WORK REQUIRED – Within the records, find every line that includes the word "will" and copy it.

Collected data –

****************************************

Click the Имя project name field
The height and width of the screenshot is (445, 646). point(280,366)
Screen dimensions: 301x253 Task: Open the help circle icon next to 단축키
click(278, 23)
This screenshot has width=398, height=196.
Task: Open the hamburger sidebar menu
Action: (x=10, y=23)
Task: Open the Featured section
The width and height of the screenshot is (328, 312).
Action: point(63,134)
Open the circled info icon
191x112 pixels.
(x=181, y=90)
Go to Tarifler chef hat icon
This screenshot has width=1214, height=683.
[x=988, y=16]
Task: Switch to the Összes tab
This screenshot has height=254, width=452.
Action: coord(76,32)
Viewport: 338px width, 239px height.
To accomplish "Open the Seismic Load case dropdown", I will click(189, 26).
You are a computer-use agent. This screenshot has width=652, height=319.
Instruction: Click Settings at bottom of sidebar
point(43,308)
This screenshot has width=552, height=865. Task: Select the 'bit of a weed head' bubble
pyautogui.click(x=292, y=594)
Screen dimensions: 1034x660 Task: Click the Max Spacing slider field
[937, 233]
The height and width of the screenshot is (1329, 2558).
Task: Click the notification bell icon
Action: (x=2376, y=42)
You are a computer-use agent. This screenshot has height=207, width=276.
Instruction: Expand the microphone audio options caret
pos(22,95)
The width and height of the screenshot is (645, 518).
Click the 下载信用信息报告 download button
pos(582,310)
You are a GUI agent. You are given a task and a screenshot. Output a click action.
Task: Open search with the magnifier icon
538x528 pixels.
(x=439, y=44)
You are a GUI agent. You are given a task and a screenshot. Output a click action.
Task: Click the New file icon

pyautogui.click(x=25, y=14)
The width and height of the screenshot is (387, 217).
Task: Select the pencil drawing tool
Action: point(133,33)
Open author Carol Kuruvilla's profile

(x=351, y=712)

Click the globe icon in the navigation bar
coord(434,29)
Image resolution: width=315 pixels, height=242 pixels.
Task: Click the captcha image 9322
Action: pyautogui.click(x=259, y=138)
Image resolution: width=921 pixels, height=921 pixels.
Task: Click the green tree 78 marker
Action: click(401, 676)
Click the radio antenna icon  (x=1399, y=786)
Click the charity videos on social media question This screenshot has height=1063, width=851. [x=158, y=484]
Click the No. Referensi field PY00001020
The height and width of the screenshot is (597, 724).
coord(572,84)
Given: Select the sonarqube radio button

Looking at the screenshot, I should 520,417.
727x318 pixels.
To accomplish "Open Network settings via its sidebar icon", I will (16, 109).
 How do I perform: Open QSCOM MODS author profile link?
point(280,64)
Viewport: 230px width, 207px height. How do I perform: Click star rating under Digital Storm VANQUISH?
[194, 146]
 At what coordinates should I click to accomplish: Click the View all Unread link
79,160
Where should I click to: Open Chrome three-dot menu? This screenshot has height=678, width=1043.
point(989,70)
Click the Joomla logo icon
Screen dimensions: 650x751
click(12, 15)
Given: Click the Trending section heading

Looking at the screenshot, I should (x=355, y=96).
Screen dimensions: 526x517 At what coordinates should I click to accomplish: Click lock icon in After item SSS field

****************************************

RESPONSE FOR THIS EXERCISE –
To accomplish "Open the Seismic Load case dropdown", I will click(189, 26).
To accomplish "Open Network settings via its sidebar icon", I will (16, 109).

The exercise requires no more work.